SUPPLIED MATERIAL:
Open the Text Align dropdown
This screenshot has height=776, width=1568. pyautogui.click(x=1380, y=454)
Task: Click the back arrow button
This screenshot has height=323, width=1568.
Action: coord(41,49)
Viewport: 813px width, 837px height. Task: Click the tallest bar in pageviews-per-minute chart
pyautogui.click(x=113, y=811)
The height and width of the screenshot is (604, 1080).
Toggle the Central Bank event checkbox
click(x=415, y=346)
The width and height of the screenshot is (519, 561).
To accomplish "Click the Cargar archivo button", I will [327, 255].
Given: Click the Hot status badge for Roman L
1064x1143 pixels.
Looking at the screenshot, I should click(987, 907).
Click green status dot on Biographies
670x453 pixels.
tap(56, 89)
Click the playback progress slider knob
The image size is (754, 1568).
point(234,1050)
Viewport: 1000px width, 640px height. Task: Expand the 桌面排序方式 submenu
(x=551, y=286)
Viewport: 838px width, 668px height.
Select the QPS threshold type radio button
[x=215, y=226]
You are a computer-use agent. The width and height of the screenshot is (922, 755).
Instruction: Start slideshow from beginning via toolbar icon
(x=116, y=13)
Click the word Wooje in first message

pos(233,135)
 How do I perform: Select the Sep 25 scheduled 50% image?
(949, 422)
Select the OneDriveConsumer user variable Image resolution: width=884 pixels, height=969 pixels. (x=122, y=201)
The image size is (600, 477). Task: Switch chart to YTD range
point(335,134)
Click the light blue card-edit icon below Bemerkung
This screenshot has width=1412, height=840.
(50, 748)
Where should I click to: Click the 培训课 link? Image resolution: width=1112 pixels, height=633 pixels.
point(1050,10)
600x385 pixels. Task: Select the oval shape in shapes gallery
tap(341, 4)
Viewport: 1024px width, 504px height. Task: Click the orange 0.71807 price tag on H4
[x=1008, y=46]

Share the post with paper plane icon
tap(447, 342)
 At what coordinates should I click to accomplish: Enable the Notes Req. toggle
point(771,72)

TASK PROMPT:
Restate the data above word for word, omitting nothing.

ANSWER TO THE EXERCISE:
Open the Text Align dropdown
This screenshot has height=776, width=1568. pyautogui.click(x=1380, y=454)
Task: Click the back arrow button
This screenshot has height=323, width=1568.
Action: coord(41,49)
Viewport: 813px width, 837px height. Task: Click the tallest bar in pageviews-per-minute chart
pyautogui.click(x=113, y=811)
The height and width of the screenshot is (604, 1080).
Toggle the Central Bank event checkbox
click(x=415, y=346)
The width and height of the screenshot is (519, 561).
To accomplish "Click the Cargar archivo button", I will [327, 255].
Given: Click the Hot status badge for Roman L
1064x1143 pixels.
Looking at the screenshot, I should click(987, 907).
Click green status dot on Biographies
670x453 pixels.
tap(56, 89)
Click the playback progress slider knob
The image size is (754, 1568).
point(234,1050)
Viewport: 1000px width, 640px height. Task: Expand the 桌面排序方式 submenu
(x=551, y=286)
Viewport: 838px width, 668px height.
Select the QPS threshold type radio button
[x=215, y=226]
You are a computer-use agent. The width and height of the screenshot is (922, 755).
Instruction: Start slideshow from beginning via toolbar icon
(x=116, y=13)
Click the word Wooje in first message

pos(233,135)
 How do I perform: Select the Sep 25 scheduled 50% image?
(949, 422)
Select the OneDriveConsumer user variable Image resolution: width=884 pixels, height=969 pixels. (x=122, y=201)
The image size is (600, 477). Task: Switch chart to YTD range
point(335,134)
Click the light blue card-edit icon below Bemerkung
This screenshot has width=1412, height=840.
(50, 748)
Where should I click to: Click the 培训课 link? Image resolution: width=1112 pixels, height=633 pixels.
point(1050,10)
600x385 pixels. Task: Select the oval shape in shapes gallery
tap(341, 4)
Viewport: 1024px width, 504px height. Task: Click the orange 0.71807 price tag on H4
[x=1008, y=46]

Share the post with paper plane icon
tap(447, 342)
 At what coordinates should I click to accomplish: Enable the Notes Req. toggle
point(771,72)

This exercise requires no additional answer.